- [Objective] Reproduce each of the items below word for word, leaving every character unchanged.

- [Exercise input]
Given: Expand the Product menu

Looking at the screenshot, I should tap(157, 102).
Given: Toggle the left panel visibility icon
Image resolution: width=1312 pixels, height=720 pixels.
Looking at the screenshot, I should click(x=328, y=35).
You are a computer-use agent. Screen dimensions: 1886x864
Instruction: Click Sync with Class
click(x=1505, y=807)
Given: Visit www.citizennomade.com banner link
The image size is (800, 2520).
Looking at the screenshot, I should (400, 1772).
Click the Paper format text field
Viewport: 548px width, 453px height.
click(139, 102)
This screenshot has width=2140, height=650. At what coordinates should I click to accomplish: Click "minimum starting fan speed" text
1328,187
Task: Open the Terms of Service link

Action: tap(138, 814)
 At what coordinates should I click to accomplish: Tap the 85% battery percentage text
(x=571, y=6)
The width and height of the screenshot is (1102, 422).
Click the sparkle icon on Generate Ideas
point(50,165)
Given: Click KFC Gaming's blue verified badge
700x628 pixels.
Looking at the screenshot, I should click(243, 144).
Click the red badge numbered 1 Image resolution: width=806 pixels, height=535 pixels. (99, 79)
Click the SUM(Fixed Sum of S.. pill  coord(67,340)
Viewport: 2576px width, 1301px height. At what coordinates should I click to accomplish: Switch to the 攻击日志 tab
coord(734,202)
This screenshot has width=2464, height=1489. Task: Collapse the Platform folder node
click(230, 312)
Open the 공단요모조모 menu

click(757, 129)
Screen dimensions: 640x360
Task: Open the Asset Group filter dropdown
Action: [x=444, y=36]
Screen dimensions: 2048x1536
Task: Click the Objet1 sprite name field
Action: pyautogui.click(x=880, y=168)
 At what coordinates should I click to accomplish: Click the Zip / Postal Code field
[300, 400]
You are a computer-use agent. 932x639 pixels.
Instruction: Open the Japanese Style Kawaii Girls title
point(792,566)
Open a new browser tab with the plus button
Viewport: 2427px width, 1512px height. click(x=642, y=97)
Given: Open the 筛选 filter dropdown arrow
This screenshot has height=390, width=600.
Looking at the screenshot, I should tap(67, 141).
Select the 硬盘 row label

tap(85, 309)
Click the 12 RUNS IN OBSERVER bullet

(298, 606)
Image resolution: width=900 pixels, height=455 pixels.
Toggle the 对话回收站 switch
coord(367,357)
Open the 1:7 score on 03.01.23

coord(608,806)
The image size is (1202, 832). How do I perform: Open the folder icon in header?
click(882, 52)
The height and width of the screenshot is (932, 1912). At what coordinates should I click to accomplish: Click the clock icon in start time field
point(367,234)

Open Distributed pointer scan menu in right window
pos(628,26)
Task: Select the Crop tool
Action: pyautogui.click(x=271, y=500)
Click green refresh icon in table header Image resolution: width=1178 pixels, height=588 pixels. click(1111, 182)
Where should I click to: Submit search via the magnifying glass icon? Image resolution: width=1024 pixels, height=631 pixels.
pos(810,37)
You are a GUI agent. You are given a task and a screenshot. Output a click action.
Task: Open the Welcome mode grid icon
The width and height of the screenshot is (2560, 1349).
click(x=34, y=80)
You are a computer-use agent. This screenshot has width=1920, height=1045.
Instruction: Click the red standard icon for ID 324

- [Worked solution]
Given: Expand the Product menu

Looking at the screenshot, I should tap(157, 102).
Given: Toggle the left panel visibility icon
Image resolution: width=1312 pixels, height=720 pixels.
Looking at the screenshot, I should click(x=328, y=35).
You are a computer-use agent. Screen dimensions: 1886x864
Instruction: Click Sync with Class
click(x=1505, y=807)
Given: Visit www.citizennomade.com banner link
The image size is (800, 2520).
Looking at the screenshot, I should (400, 1772).
Click the Paper format text field
Viewport: 548px width, 453px height.
click(139, 102)
This screenshot has width=2140, height=650. At what coordinates should I click to accomplish: Click "minimum starting fan speed" text
1328,187
Task: Open the Terms of Service link

Action: tap(138, 814)
 At what coordinates should I click to accomplish: Tap the 85% battery percentage text
(x=571, y=6)
The width and height of the screenshot is (1102, 422).
Click the sparkle icon on Generate Ideas
point(50,165)
Given: Click KFC Gaming's blue verified badge
700x628 pixels.
Looking at the screenshot, I should click(243, 144).
Click the red badge numbered 1 Image resolution: width=806 pixels, height=535 pixels. (99, 79)
Click the SUM(Fixed Sum of S.. pill  coord(67,340)
Viewport: 2576px width, 1301px height. At what coordinates should I click to accomplish: Switch to the 攻击日志 tab
coord(734,202)
This screenshot has width=2464, height=1489. Task: Collapse the Platform folder node
click(230, 312)
Open the 공단요모조모 menu

click(757, 129)
Screen dimensions: 640x360
Task: Open the Asset Group filter dropdown
Action: [x=444, y=36]
Screen dimensions: 2048x1536
Task: Click the Objet1 sprite name field
Action: pyautogui.click(x=880, y=168)
 At what coordinates should I click to accomplish: Click the Zip / Postal Code field
[300, 400]
You are a computer-use agent. 932x639 pixels.
Instruction: Open the Japanese Style Kawaii Girls title
point(792,566)
Open a new browser tab with the plus button
Viewport: 2427px width, 1512px height. click(x=642, y=97)
Given: Open the 筛选 filter dropdown arrow
This screenshot has height=390, width=600.
Looking at the screenshot, I should tap(67, 141).
Select the 硬盘 row label

tap(85, 309)
Click the 12 RUNS IN OBSERVER bullet

(298, 606)
Image resolution: width=900 pixels, height=455 pixels.
Toggle the 对话回收站 switch
coord(367,357)
Open the 1:7 score on 03.01.23

coord(608,806)
The image size is (1202, 832). How do I perform: Open the folder icon in header?
click(882, 52)
The height and width of the screenshot is (932, 1912). At what coordinates should I click to accomplish: Click the clock icon in start time field
point(367,234)

Open Distributed pointer scan menu in right window
pos(628,26)
Task: Select the Crop tool
Action: pyautogui.click(x=271, y=500)
Click green refresh icon in table header Image resolution: width=1178 pixels, height=588 pixels. click(1111, 182)
Where should I click to: Submit search via the magnifying glass icon? Image resolution: width=1024 pixels, height=631 pixels.
pos(810,37)
You are a GUI agent. You are given a task and a screenshot. Output a click action.
Task: Open the Welcome mode grid icon
The width and height of the screenshot is (2560, 1349).
click(x=34, y=80)
You are a computer-use agent. This screenshot has width=1920, height=1045.
Instruction: Click the red standard icon for ID 324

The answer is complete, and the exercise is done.